◆ Text:
::::::::::

Switching to Kernel Page Table and Kernel Stack

The Linux kernel has its own page table with mappings for kernel memory pages. To be able to access its memory it must restore this page table. It does this by calling the SWITCH_TO_KERNEL_CR3 macro.

On x86, the CR3 control register is designated to store the address of the root of the page table. This is why the macro for switching page tables is called SWITCH_TO_KERNEL_CR3.

Separately, the kernel has its own fixed-size stack for executing kernel-side code. At this point the rsp register still points to the user space stack, so the kernel saves it in a scratch space and then restores its own stack pointer from a per-cpu variable.

When returning from the system call, the kernel restores the user page table and stack by reversing these operations. This code is not shown in the diagram but happens right after the “call do_syscall_64” step.

Saving User Space Registers

At this time, the CPU registers still contain the values they had while executing user space code. They will be overwritten when the kernel code executes, to avoid that from happening, the kernel saves the values on the kernel stack. After that it sanitizes those registers for security. All of this can be seen in boxes 3 and 4 in the diagram.

Mitigations Against Speculative Execution Attacks

The next three steps in the code are:

Enabling IBRS (indirect branch restricted speculation)
Untraining the return stack buffer
Clearing the branch history buffer

These are there to mitigate against speculative execution attacks, such as spectre (v1 and v2), and retbleed. Speculative execution is an optimization in modern processors where they predict the outcome of branches in the code and speculatively execute instructions at the predicted path. When done accurately, this significantly improves the performance of the code.

::::::::::

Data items
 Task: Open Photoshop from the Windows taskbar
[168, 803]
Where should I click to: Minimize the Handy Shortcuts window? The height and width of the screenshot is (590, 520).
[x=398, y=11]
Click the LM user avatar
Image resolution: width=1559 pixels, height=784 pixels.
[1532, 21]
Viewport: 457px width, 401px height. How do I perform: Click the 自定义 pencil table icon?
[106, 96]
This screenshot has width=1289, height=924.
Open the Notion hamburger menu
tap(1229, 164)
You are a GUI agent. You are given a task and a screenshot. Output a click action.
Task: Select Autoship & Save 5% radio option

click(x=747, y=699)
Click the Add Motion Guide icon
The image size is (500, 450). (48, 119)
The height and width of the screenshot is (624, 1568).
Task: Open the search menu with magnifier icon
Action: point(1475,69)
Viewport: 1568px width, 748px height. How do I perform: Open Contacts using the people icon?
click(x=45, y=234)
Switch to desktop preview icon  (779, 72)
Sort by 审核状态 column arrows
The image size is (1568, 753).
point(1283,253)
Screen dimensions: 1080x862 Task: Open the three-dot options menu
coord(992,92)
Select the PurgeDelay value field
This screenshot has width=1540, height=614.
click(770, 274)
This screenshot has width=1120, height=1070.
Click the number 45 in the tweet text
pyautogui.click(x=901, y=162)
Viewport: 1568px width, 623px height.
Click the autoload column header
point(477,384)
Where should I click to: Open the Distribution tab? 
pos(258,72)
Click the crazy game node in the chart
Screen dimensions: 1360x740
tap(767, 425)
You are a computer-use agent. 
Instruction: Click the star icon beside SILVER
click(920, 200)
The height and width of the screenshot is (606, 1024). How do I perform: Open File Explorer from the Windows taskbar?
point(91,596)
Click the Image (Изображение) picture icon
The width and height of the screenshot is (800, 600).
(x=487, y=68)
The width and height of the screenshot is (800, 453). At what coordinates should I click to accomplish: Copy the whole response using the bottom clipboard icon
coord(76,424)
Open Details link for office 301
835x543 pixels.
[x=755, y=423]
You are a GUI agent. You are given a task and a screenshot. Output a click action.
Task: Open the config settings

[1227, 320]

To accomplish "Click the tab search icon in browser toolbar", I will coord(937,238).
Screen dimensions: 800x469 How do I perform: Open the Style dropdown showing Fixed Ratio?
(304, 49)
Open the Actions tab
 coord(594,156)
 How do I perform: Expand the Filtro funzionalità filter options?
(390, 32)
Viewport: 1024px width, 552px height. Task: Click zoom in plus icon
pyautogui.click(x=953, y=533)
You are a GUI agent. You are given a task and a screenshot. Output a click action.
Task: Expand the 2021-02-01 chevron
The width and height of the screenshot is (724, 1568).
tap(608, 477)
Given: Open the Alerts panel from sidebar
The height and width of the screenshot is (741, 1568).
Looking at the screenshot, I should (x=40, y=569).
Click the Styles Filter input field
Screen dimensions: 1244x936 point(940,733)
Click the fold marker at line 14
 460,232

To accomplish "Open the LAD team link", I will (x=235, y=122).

::::::::::

◆ Short problem 1: Print the part of the passage on kernel system call entry between "Saving User Space" and "in the diagram.", inclusive.
◆ Short problem 2:
Answer the following questions about the passage on kernel system call entry:
(a) On x86, which control register holds the address of the root of the page table?
(b) From where does the kernel restore its own stack pointer?
(c) After saving the user space register values on the kernel stack, what does the kernel do to those registers?

◆ Right answer 1:
Saving User Space Registers

At this time, the CPU registers still contain the values they had while executing user space code. They will be overwritten when the kernel code executes, to avoid that from happening, the kernel saves the values on the kernel stack. After that it sanitizes those registers for security. All of this can be seen in boxes 3 and 4 in the diagram.

◆ Right answer 2:
(a) The CR3 control register.
(b) From a per-cpu variable.
(c) It sanitizes them for security.